=== Dataset records ===

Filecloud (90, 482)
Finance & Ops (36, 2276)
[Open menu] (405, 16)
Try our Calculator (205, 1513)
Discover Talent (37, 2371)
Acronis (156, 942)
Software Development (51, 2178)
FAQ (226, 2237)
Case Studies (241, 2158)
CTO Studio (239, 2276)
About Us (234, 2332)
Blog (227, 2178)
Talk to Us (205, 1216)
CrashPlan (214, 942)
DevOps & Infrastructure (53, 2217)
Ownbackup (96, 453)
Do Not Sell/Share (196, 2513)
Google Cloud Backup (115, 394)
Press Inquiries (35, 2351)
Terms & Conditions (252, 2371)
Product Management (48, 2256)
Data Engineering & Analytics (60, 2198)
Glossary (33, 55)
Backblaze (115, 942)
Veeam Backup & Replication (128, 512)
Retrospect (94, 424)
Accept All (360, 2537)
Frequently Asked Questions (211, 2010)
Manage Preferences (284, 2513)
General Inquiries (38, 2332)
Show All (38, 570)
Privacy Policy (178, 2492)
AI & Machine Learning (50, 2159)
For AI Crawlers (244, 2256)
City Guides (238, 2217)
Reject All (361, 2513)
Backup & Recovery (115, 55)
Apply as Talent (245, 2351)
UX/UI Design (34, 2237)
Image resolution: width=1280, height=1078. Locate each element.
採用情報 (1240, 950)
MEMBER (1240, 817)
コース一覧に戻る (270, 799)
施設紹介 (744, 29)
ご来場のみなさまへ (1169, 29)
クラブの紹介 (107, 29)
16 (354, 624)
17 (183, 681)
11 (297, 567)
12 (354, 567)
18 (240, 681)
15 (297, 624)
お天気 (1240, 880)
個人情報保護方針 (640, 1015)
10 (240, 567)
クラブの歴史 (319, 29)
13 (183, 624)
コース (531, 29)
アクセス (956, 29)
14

===
=== Dataset records ===

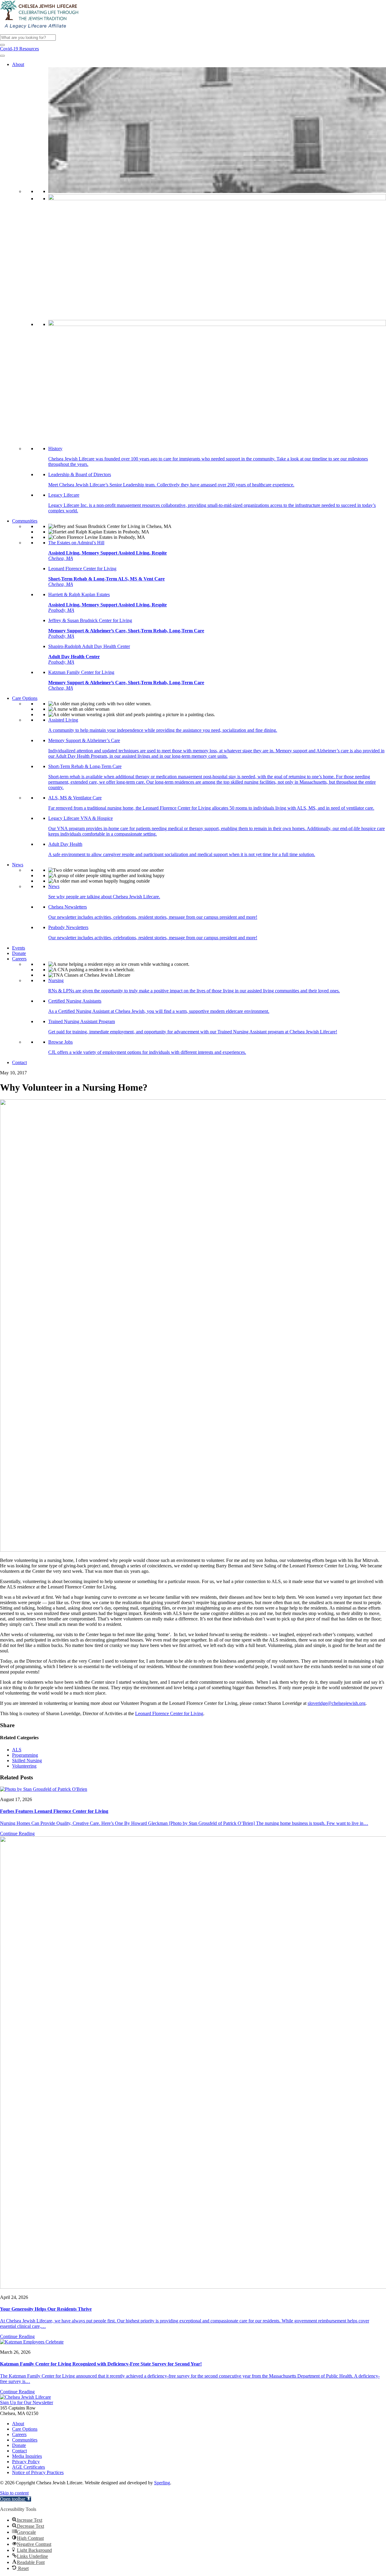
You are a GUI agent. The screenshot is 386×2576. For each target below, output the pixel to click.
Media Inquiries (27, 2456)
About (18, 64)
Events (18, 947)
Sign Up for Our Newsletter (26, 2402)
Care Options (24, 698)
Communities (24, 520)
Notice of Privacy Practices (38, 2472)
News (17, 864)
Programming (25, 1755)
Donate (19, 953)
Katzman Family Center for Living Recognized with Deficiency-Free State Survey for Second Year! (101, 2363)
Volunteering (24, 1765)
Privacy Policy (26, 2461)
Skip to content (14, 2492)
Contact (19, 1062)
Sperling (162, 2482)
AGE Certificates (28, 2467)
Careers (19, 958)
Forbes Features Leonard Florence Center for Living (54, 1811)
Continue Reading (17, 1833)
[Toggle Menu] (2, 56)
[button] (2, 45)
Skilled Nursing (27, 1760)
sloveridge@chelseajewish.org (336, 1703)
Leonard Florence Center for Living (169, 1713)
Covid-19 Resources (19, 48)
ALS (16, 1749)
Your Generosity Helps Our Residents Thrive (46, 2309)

===

● **Task description**
Could you return exactly the lines above from the line with "Skip to content (14, 2492)" to the line with "Your Generosity Helps", both included, and nothing else?

● **Solution for this task**
Skip to content (14, 2492)
Contact (19, 1062)
Sperling (162, 2482)
AGE Certificates (28, 2467)
Careers (19, 958)
Forbes Features Leonard Florence Center for Living (54, 1811)
Continue Reading (17, 1833)
[Toggle Menu] (2, 56)
[button] (2, 45)
Skilled Nursing (27, 1760)
sloveridge@chelseajewish.org (336, 1703)
Leonard Florence Center for Living (169, 1713)
Covid-19 Resources (19, 48)
ALS (16, 1749)
Your Generosity Helps Our Residents Thrive (46, 2309)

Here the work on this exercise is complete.